▸ Task to carry out
If a line below contains "agent", count it. Report the final total and nothing more.

········

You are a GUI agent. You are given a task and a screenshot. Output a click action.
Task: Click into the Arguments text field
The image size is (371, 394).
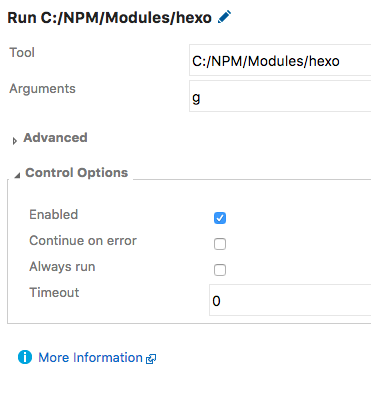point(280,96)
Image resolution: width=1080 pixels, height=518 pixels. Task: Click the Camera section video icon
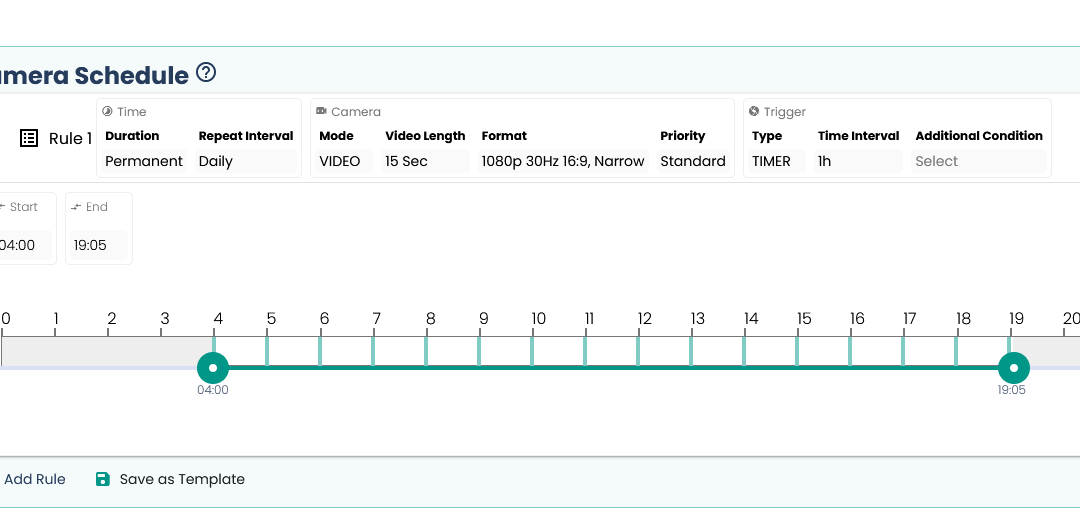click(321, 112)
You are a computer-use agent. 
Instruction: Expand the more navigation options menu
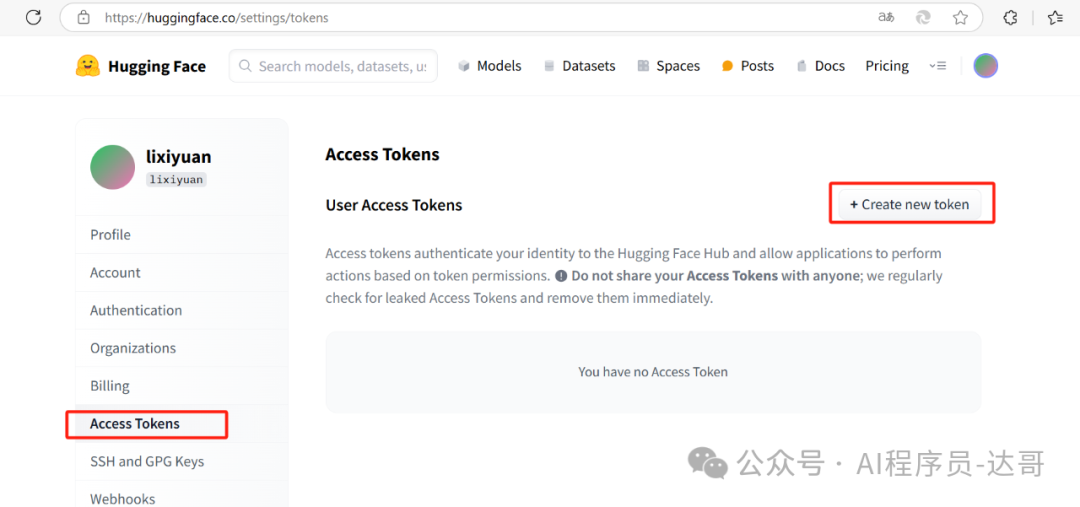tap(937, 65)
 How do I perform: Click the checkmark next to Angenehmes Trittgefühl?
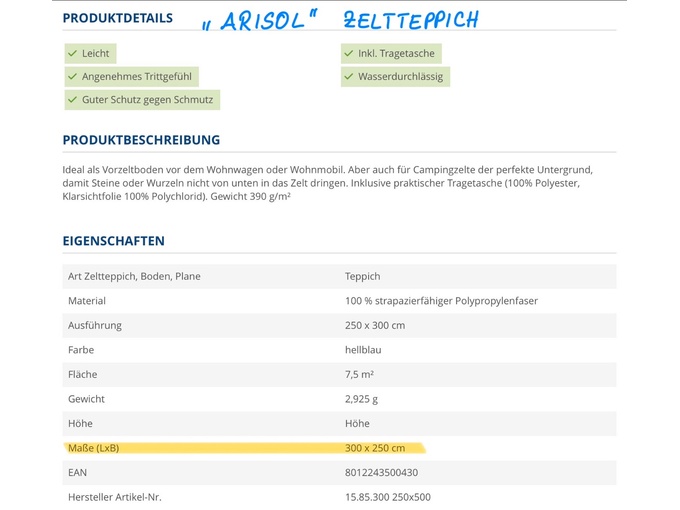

········

▸ Solution for this task
2